**What you will do**
Reproduce every one of the rows below verbatim.

═══ Records shown ═══

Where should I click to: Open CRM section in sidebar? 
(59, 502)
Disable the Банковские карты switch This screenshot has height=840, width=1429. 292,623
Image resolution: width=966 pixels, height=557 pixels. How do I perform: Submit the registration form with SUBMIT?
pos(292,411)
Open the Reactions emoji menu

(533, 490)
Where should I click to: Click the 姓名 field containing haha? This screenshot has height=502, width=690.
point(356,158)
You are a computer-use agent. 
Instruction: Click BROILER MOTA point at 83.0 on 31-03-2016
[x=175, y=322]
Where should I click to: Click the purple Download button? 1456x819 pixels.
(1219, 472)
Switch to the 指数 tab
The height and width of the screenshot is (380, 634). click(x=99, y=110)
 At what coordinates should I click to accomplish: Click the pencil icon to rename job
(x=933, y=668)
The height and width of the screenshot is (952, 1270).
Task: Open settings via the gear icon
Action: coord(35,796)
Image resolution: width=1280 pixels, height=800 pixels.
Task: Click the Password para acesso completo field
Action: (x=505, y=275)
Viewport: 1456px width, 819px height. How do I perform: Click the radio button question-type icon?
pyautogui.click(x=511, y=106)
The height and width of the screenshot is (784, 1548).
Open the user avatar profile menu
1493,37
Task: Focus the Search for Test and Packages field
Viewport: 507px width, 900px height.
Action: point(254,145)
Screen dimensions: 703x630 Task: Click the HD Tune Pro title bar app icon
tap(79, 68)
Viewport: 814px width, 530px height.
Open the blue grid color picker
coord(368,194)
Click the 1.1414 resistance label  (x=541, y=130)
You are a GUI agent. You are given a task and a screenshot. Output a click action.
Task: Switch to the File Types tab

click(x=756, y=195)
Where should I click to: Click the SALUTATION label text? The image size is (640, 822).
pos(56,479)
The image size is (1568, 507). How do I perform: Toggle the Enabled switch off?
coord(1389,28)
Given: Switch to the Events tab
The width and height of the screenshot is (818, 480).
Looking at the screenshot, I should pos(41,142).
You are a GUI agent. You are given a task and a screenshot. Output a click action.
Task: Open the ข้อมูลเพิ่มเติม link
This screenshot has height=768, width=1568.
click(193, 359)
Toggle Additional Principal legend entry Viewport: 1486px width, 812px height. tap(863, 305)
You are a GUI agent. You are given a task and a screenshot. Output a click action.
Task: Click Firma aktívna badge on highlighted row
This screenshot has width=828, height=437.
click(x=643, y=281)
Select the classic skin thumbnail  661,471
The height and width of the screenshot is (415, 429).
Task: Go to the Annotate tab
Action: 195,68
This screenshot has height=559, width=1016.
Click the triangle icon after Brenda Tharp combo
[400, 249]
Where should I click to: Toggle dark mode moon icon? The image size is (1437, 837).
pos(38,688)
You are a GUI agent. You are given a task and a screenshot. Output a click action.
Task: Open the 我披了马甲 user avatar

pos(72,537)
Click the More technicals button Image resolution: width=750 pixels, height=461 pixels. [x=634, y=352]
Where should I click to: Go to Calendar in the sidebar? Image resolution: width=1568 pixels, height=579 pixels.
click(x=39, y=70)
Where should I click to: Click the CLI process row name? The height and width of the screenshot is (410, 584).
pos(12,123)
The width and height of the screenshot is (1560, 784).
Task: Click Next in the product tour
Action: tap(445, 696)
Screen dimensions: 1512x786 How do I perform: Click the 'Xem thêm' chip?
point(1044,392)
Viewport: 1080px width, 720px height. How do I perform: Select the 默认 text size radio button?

═══

**Result of the task**
Where should I click to: Open CRM section in sidebar? 
(59, 502)
Disable the Банковские карты switch This screenshot has height=840, width=1429. 292,623
Image resolution: width=966 pixels, height=557 pixels. How do I perform: Submit the registration form with SUBMIT?
pos(292,411)
Open the Reactions emoji menu

(533, 490)
Where should I click to: Click the 姓名 field containing haha? This screenshot has height=502, width=690.
point(356,158)
You are a computer-use agent. 
Instruction: Click BROILER MOTA point at 83.0 on 31-03-2016
[x=175, y=322]
Where should I click to: Click the purple Download button? 1456x819 pixels.
(1219, 472)
Switch to the 指数 tab
The height and width of the screenshot is (380, 634). click(x=99, y=110)
 At what coordinates should I click to accomplish: Click the pencil icon to rename job
(x=933, y=668)
The height and width of the screenshot is (952, 1270).
Task: Open settings via the gear icon
Action: coord(35,796)
Image resolution: width=1280 pixels, height=800 pixels.
Task: Click the Password para acesso completo field
Action: (x=505, y=275)
Viewport: 1456px width, 819px height. How do I perform: Click the radio button question-type icon?
pyautogui.click(x=511, y=106)
The height and width of the screenshot is (784, 1548).
Open the user avatar profile menu
1493,37
Task: Focus the Search for Test and Packages field
Viewport: 507px width, 900px height.
Action: point(254,145)
Screen dimensions: 703x630 Task: Click the HD Tune Pro title bar app icon
tap(79, 68)
Viewport: 814px width, 530px height.
Open the blue grid color picker
coord(368,194)
Click the 1.1414 resistance label  (x=541, y=130)
You are a GUI agent. You are given a task and a screenshot. Output a click action.
Task: Switch to the File Types tab

click(x=756, y=195)
Where should I click to: Click the SALUTATION label text? The image size is (640, 822).
pos(56,479)
The image size is (1568, 507). How do I perform: Toggle the Enabled switch off?
coord(1389,28)
Given: Switch to the Events tab
The width and height of the screenshot is (818, 480).
Looking at the screenshot, I should pos(41,142).
You are a GUI agent. You are given a task and a screenshot. Output a click action.
Task: Open the ข้อมูลเพิ่มเติม link
This screenshot has height=768, width=1568.
click(193, 359)
Toggle Additional Principal legend entry Viewport: 1486px width, 812px height. tap(863, 305)
You are a GUI agent. You are given a task and a screenshot. Output a click action.
Task: Click Firma aktívna badge on highlighted row
This screenshot has width=828, height=437.
click(x=643, y=281)
Select the classic skin thumbnail  661,471
The height and width of the screenshot is (415, 429).
Task: Go to the Annotate tab
Action: 195,68
This screenshot has height=559, width=1016.
Click the triangle icon after Brenda Tharp combo
[400, 249]
Where should I click to: Toggle dark mode moon icon? The image size is (1437, 837).
pos(38,688)
You are a GUI agent. You are given a task and a screenshot. Output a click action.
Task: Open the 我披了马甲 user avatar

pos(72,537)
Click the More technicals button Image resolution: width=750 pixels, height=461 pixels. [x=634, y=352]
Where should I click to: Go to Calendar in the sidebar? Image resolution: width=1568 pixels, height=579 pixels.
click(x=39, y=70)
Where should I click to: Click the CLI process row name? The height and width of the screenshot is (410, 584).
pos(12,123)
The width and height of the screenshot is (1560, 784).
Task: Click Next in the product tour
Action: tap(445, 696)
Screen dimensions: 1512x786 How do I perform: Click the 'Xem thêm' chip?
point(1044,392)
Viewport: 1080px width, 720px height. How do I perform: Select the 默认 text size radio button?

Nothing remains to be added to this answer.